Ah, he says, but to appreciate a good jam, its best for one to be present. I smiled. I couldn't have said it better. Just the same, I told him, music is an integral part of my performance.
Performance day rolls around and there he was with his partner, Amélie and another handful who comprised the audience. The event was a meeting of the Centre sur la diversité culturelle et les pratiques solidaires (CEDISOL), an immigrant integration and solidarity NGO based in Gatineau, Quebec.
The performance consisted of, first, the distribution of the artist statement titled, Bird In My Head, Song Of My Heart, which is also the title of the performance piece. Then I had eight people write their names on Philippine passport facsimiles which were arranged, as each were written with the names, in a circle approximating the eight compass points.
A chair was then brought in and placed in the middle of this circle. I then entered wearing a suit case head gear with the world map painted on it.
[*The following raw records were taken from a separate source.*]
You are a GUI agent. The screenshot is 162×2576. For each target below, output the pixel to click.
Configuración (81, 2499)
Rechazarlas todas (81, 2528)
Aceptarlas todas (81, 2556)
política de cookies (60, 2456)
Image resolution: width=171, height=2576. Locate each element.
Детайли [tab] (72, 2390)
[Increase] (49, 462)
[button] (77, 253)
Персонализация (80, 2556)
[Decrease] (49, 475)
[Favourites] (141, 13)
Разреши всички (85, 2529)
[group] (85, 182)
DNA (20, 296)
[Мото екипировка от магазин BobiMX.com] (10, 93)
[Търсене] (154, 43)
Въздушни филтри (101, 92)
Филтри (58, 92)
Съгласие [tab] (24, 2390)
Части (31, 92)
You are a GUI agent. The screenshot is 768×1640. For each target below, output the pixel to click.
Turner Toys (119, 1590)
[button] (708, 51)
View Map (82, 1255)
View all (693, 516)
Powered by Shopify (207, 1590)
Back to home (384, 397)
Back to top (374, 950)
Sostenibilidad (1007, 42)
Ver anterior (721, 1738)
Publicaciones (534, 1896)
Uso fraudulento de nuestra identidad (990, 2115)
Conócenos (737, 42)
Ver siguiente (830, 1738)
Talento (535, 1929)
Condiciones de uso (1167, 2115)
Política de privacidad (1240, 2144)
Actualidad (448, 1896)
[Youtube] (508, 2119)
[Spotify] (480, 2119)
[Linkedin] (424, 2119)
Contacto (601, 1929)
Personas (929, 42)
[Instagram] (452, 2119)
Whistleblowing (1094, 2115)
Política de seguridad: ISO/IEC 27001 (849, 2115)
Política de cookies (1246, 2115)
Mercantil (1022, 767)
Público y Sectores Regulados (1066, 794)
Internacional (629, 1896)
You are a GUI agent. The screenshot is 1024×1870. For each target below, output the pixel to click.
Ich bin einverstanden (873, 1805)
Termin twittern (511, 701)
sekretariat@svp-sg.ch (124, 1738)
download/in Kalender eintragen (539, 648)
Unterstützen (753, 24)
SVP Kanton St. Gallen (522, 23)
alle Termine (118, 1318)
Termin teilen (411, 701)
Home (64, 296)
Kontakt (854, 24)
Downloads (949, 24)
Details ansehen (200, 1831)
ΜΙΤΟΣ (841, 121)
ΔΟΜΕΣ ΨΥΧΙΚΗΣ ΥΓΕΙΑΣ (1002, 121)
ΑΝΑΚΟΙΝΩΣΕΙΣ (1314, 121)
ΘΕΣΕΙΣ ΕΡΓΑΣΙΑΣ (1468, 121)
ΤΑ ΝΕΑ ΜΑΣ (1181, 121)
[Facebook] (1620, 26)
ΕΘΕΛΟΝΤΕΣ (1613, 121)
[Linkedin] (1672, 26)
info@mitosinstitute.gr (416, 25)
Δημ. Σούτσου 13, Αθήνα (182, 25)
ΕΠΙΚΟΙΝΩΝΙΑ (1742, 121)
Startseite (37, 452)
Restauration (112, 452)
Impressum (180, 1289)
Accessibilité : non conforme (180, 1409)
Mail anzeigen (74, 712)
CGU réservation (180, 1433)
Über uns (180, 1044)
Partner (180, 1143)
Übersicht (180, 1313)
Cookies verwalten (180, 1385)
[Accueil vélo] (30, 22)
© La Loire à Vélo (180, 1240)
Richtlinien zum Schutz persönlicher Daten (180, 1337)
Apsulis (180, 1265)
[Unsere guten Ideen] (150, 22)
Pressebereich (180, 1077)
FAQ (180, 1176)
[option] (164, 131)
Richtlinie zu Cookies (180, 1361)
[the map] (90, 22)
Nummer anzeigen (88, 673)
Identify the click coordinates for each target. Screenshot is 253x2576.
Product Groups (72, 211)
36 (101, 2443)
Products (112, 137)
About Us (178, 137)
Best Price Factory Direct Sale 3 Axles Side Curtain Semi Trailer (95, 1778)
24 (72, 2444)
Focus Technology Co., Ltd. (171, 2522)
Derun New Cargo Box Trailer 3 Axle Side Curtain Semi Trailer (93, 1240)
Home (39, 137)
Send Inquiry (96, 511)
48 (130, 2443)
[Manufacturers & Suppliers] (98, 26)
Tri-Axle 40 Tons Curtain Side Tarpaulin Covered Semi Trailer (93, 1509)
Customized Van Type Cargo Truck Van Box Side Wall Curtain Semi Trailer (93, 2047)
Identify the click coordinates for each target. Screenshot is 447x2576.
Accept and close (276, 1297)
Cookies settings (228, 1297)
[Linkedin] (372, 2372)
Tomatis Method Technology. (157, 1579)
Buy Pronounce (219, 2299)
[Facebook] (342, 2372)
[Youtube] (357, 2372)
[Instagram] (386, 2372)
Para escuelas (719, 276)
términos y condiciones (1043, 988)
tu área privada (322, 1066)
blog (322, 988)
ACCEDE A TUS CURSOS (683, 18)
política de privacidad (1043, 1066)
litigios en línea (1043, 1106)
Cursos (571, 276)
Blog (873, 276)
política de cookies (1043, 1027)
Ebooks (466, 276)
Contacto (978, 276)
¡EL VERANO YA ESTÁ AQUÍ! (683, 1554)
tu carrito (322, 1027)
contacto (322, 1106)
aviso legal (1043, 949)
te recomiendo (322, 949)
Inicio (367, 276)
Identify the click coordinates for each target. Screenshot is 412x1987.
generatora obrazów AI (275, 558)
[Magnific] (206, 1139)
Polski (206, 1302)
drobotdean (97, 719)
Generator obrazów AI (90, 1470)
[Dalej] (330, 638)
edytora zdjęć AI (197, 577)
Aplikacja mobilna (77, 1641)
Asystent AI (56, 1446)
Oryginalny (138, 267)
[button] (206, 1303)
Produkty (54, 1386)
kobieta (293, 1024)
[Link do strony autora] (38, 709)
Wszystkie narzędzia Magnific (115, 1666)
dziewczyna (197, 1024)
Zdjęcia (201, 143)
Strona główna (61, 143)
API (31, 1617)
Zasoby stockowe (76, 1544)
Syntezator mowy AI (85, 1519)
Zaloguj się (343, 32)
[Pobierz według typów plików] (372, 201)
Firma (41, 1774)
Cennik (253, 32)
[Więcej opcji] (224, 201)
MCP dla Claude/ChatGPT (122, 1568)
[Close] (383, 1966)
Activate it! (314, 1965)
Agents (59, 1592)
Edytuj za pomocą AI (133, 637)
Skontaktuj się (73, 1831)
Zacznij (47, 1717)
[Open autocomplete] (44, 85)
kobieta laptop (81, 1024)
After dancing around the passport circle a few times, I stepped in the circle and sat on the chair.
A minute later I took off the headgear, set it down and from a bag took out a home made megaphone. At the mouth end was a whistle attached to a paper strip that unrolled through the sound amplifying end when air was blown into it which also made the whistle sound.
One after the other I took the passports, climbed up the chair, stood, held the open passport in front of me and, facing the direction from where I took the passports, started blowing several times on the whistle as the paper bird proceeded to unravel and roll back.
After this I sat for another minute on the chair. Then, i got up, upended the chair and took off a plastic covering on the two rear legs of the chair to reveal a full bird on a board similar in design to the bird on the megaphone. Then I walked out with the suitcase.
Every traveller, whether they are immigrating or simply touring, always bring with them something of what they have left behind. This is the complex that is recognized as identity. Immediately, in the hands of a bureaucrat or an immigration official it is packaged into a document, a passport or a visa for exclusion or inclusion. For the wider community it is a set of prejudices or labels, dictating rejection or acceptance.
Every step across any border is an act of both acceptance and challenge. Acceptance that what one brings must be given voice. And the challenge that all voices must be sung, must be heard, despite or because of the difficulties.
That was the exhibit statement. That was what, I suppose, Loic was smiling at.